Zing Zang Flank Steak
- Extra-virgin olive oil
- 2 cloves garlic, minced
- 1 small onion, sliced
- 1 teaspoon Italian seasoning
- 1 teaspoon fresh thyme leaves
- 3 medium peperoncino Calabrese peppers (dried hot red peppers in oil)
- Kosher salt and freshly cracked black pepper
- One 1 1/2 pound flank steak
- 1 Roma tomato, thinly sliced
- 1/4 cup panko breadcrumbs
- 1/2 cup shredded provolone
- 1/4 cup fresh basil leaves
Set a large saute pan over medium-high heat. Coat with some olive oil and add the garlic, onions, Italian seasoning and thyme. Thinly slice the Calabrese peppers and fold into the onion mixture. Season with some salt and pepper and saute until well caramelized, 7 to 8 minutes. Set aside to cool.
Trim the steak of any excess fat and remove any tough silver skin with the tip of a knife. Place the steak vertically on a clean cutting board (so the grain runs up and down). Using a sharp knife, make a flat cut down one side of the piece of meat and cut it open parallel to the board so you can open the steak up like a book. Sprinkle generously with salt and pepper.
On one side of the steak spread out the onion mixture. Top with the tomato slices, panko and shredded cheese. Tear up the basil leaves and scatter on top for the last layer of filling. Fold the flap of beef over the top to cover. Using a bamboo skewer, thread the steak along the cut edge to seal the steak back together and hold the filling in.

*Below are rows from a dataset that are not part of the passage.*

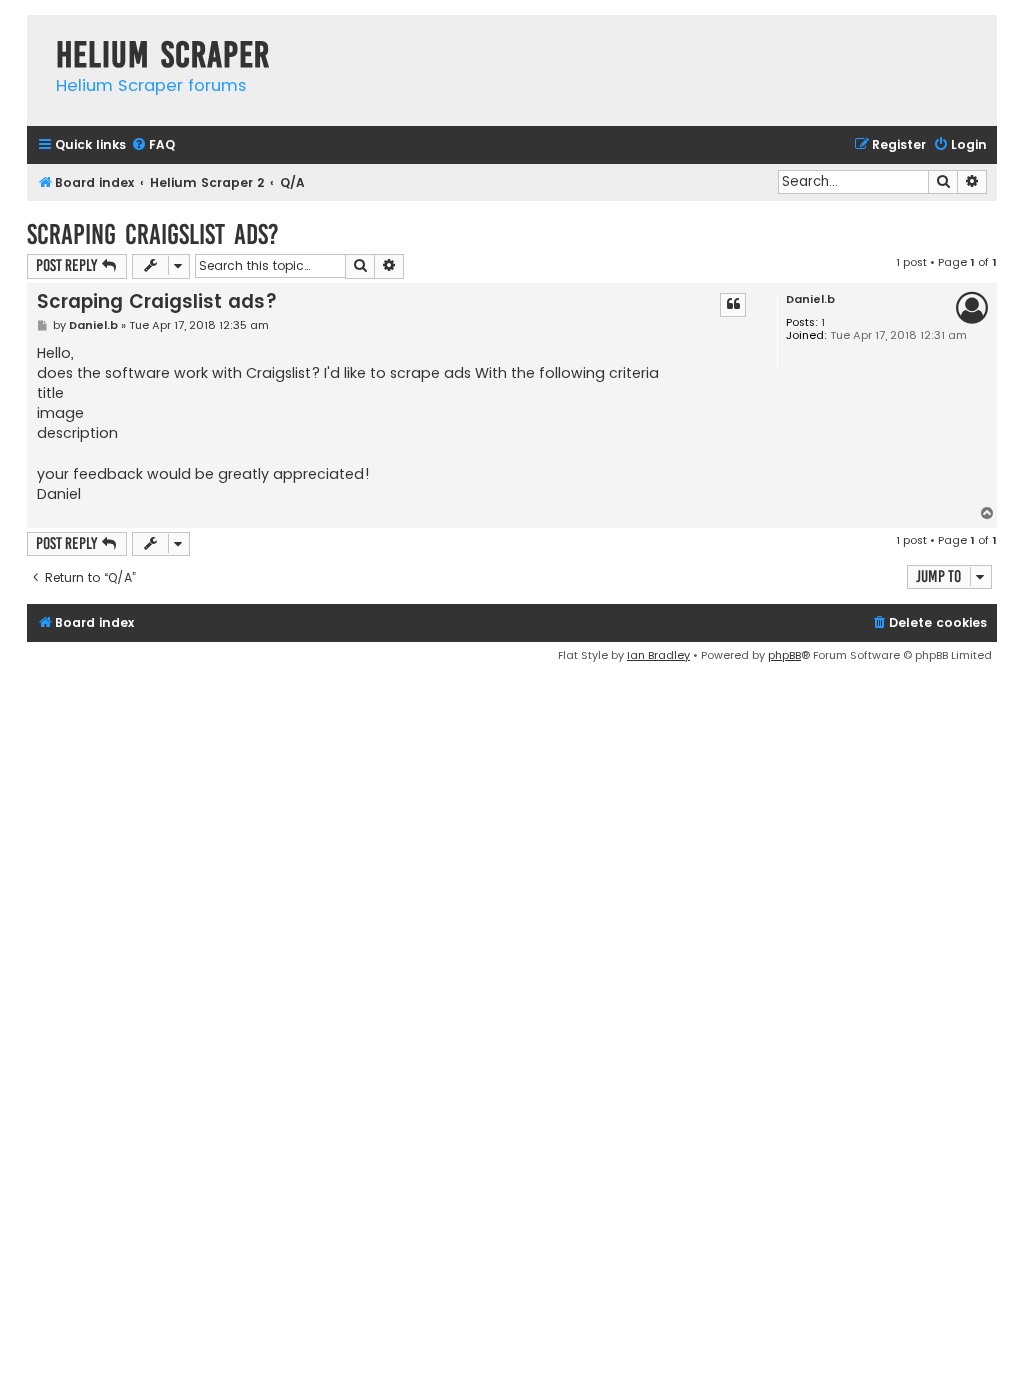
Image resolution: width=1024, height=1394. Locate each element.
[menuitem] (153, 145)
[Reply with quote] (733, 305)
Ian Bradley (658, 655)
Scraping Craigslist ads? (153, 234)
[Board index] (36, 34)
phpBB (784, 655)
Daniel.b (810, 299)
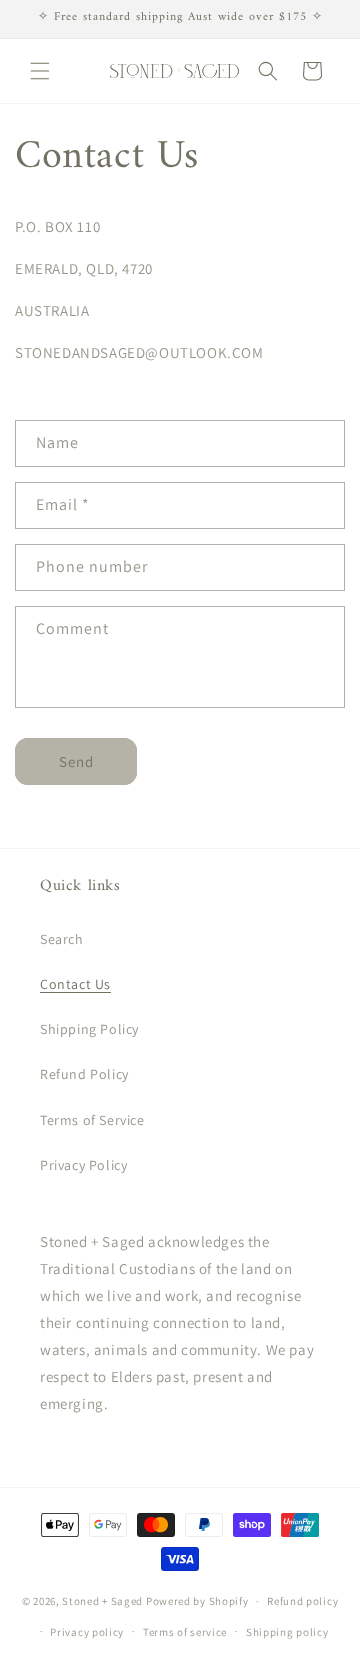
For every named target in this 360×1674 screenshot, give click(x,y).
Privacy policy (87, 1632)
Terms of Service (92, 1120)
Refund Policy (84, 1074)
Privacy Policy (83, 1165)
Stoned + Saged (102, 1601)
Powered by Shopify (197, 1601)
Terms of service (185, 1632)
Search (62, 939)
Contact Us (75, 984)
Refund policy (302, 1601)
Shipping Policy (89, 1029)
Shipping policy (287, 1632)
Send (76, 761)
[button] (40, 71)
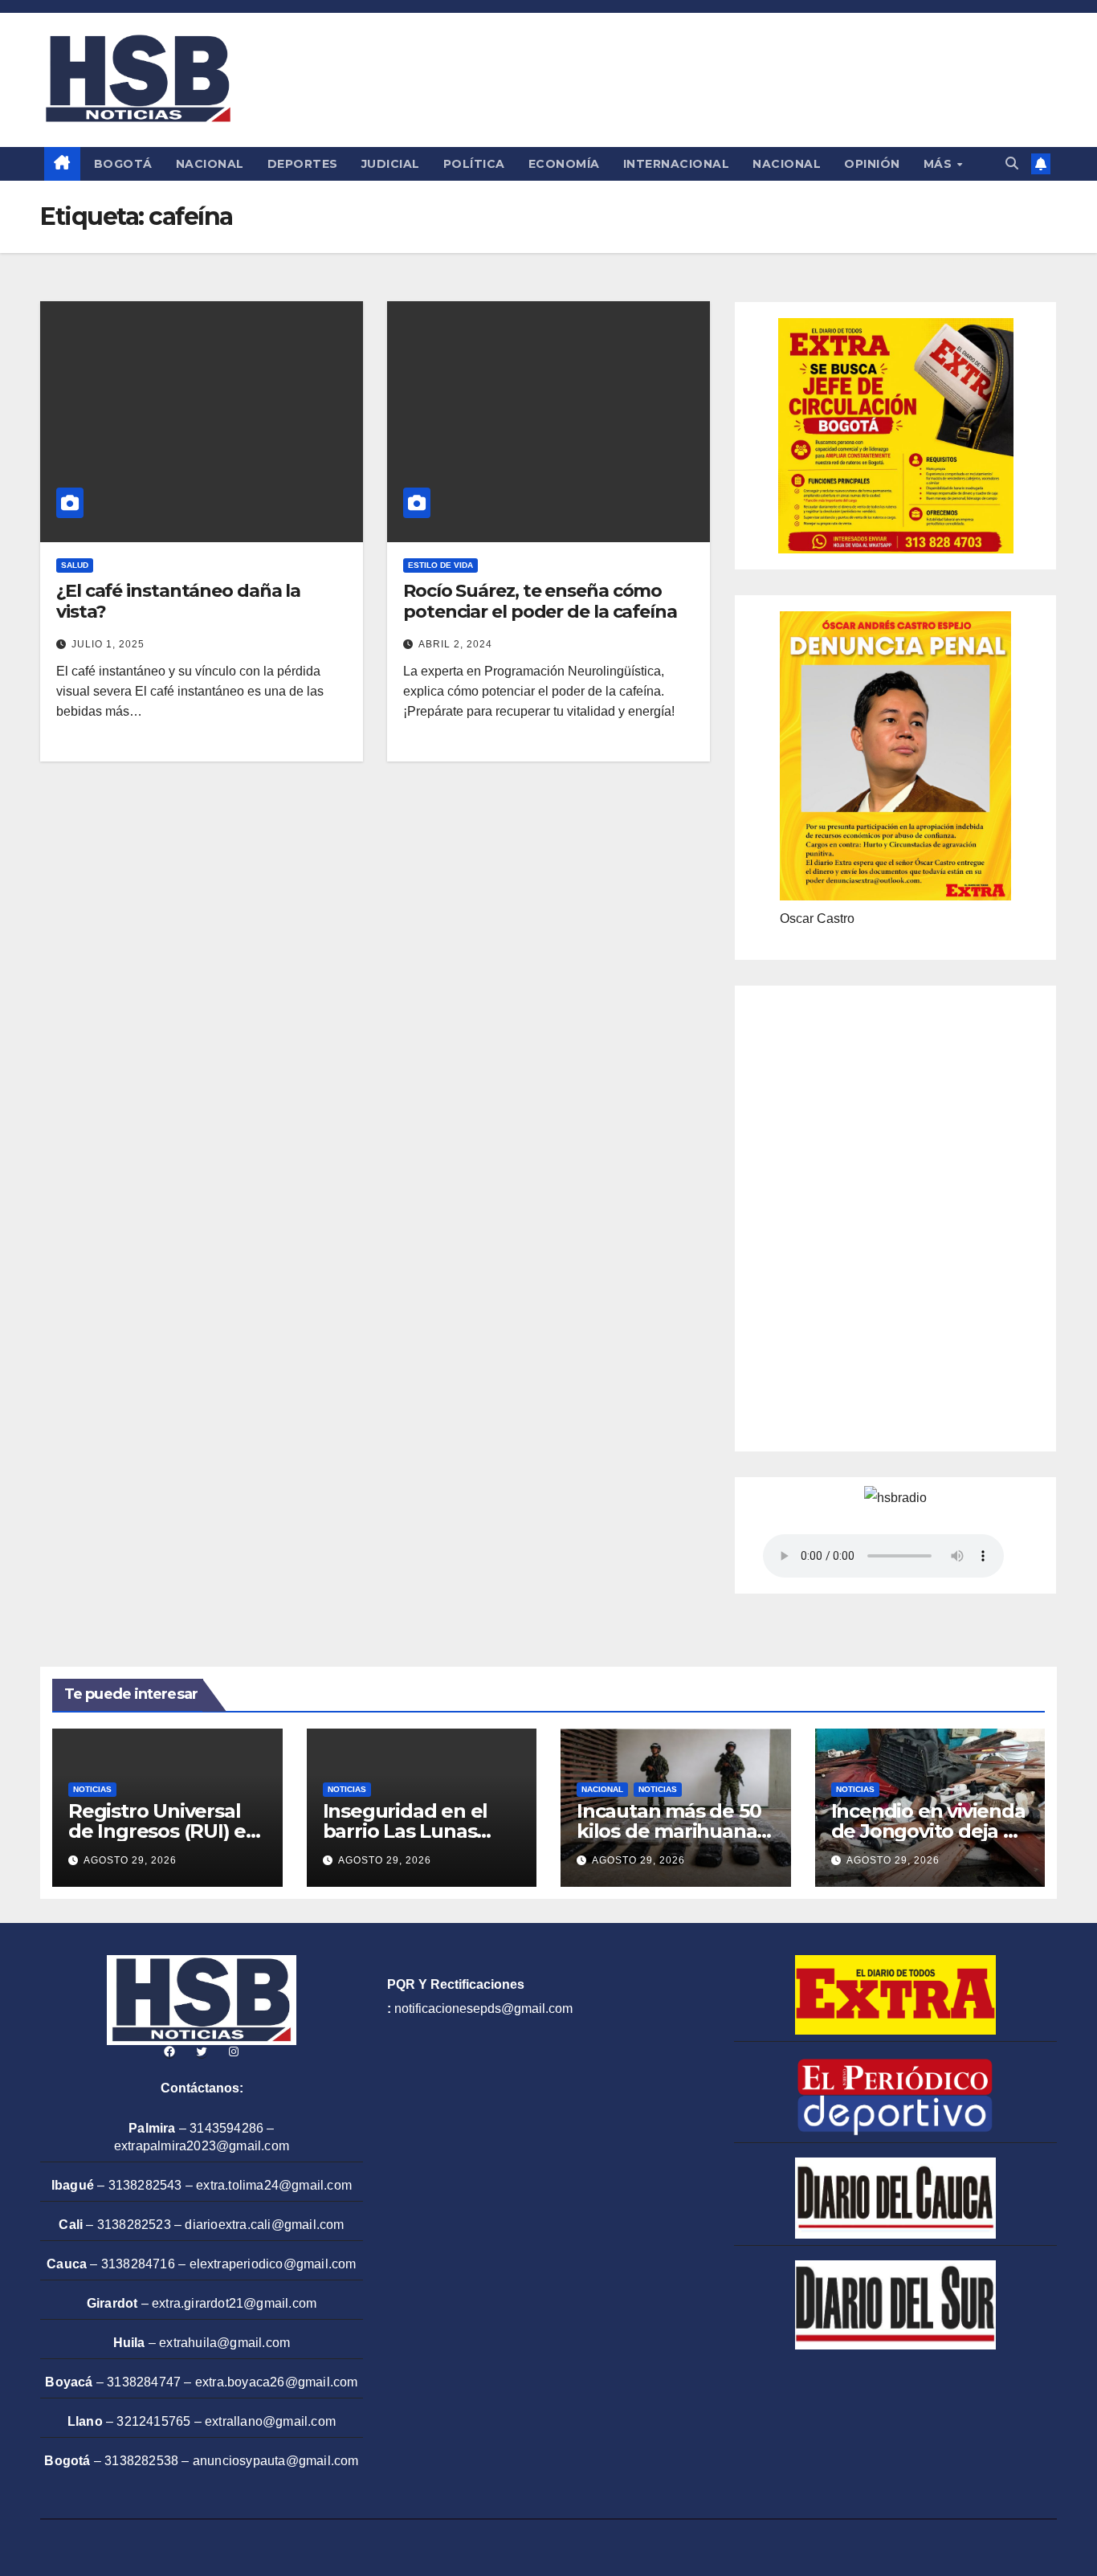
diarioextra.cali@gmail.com (264, 2224)
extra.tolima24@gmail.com (274, 2185)
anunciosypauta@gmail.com (276, 2461)
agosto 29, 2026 (130, 1860)
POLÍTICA (474, 164)
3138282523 (134, 2224)
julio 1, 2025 (108, 644)
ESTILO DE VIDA (440, 565)
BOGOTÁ (123, 164)
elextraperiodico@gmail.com (273, 2264)
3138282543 (145, 2185)
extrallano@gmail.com (270, 2421)
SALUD (74, 565)
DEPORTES (302, 164)
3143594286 (226, 2128)
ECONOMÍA (564, 164)
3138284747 (144, 2382)
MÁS (940, 164)
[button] (1011, 163)
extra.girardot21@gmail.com (234, 2303)
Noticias (92, 1789)
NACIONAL (210, 164)
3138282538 (141, 2461)
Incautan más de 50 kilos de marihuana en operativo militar (669, 1831)
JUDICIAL (390, 164)
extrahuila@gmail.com (224, 2342)
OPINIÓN (872, 164)
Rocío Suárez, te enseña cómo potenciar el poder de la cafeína (540, 601)
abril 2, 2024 (455, 644)
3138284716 (138, 2264)
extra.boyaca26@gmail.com (276, 2382)
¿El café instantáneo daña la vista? (178, 601)
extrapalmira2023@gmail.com (201, 2146)
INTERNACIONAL (676, 164)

Heat a large cast-iron skillet or grill pan (or outdoor grill) to high. Coat lightly with some oil to clean and create a nonstick surface. Sprinkle the flank steak with salt and pepper on both sides, and then place on the hot grill. Cook for 5 minutes on the first side, and then use a large spatula to carefully flip and cook for a further 5 minutes on the second side for medium-rare. (If you desire a more well done steak, cook for a few minutes longer on each side.)
When done, remove from the grill and set aside to rest for 5 minutes before slicing into 1-inch-thick slices.